_DATASET ENTRIES:_

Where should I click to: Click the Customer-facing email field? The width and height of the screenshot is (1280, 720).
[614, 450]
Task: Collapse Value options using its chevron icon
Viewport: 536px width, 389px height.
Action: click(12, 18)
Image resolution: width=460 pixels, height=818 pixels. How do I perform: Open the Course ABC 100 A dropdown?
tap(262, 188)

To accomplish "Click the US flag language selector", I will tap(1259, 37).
---
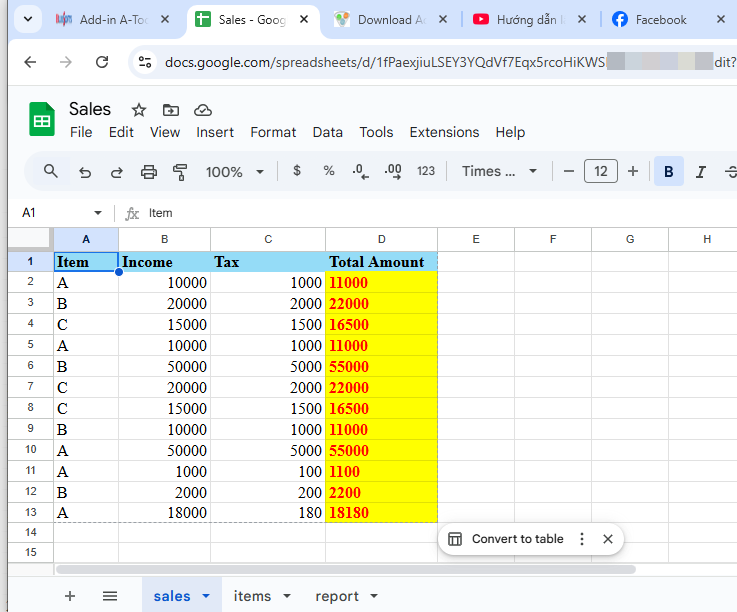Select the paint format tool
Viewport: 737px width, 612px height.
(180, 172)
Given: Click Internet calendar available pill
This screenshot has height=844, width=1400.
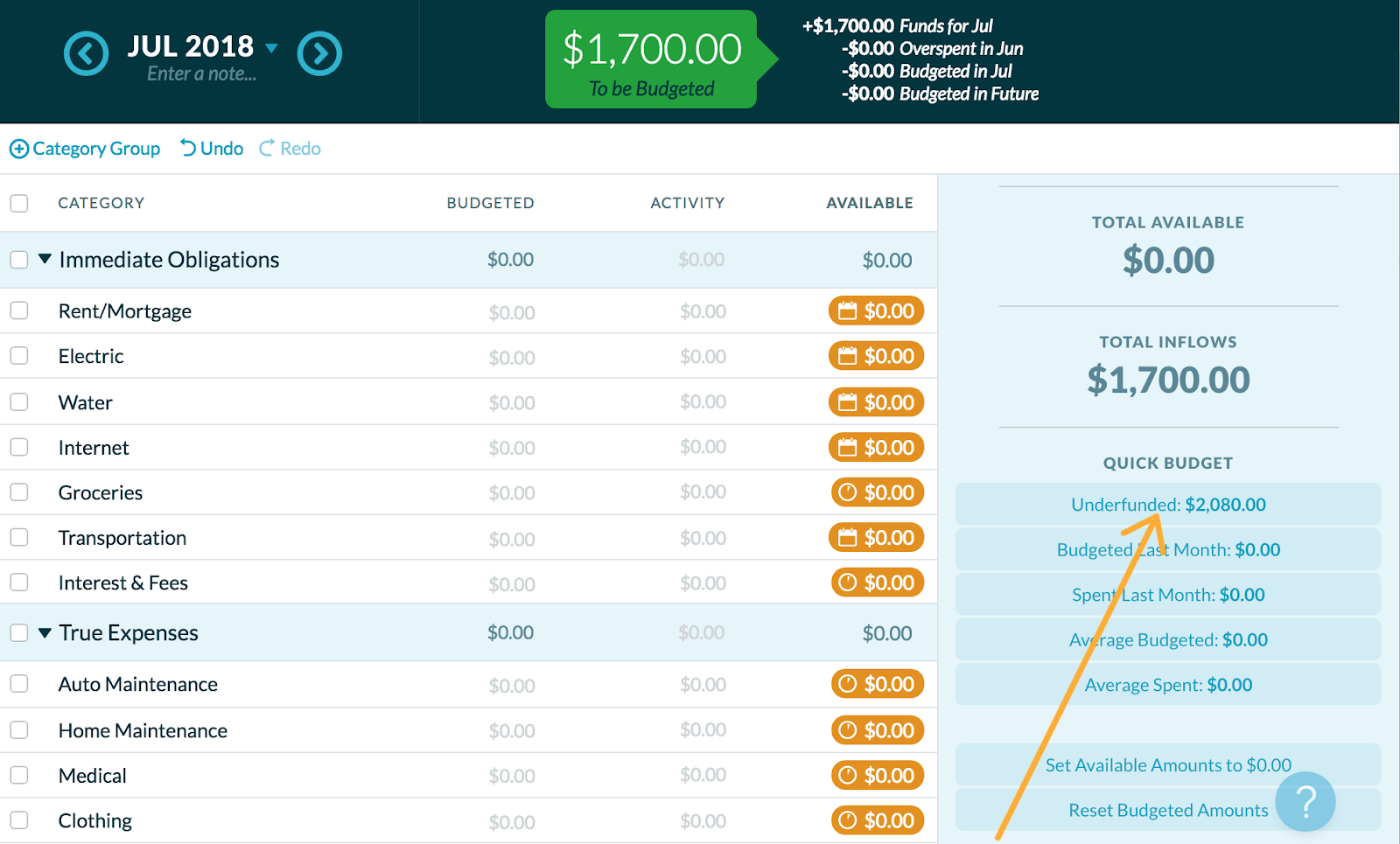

_EXERCISE BRIEF:_ Express the entries from the line containing "Given: Click Internet calendar available pill" through the line containing "This screenshot has height=844, width=1400." as a numbered list, skipping any blank lines.

_THE REPLY:_
1. Given: Click Internet calendar available pill
2. This screenshot has height=844, width=1400.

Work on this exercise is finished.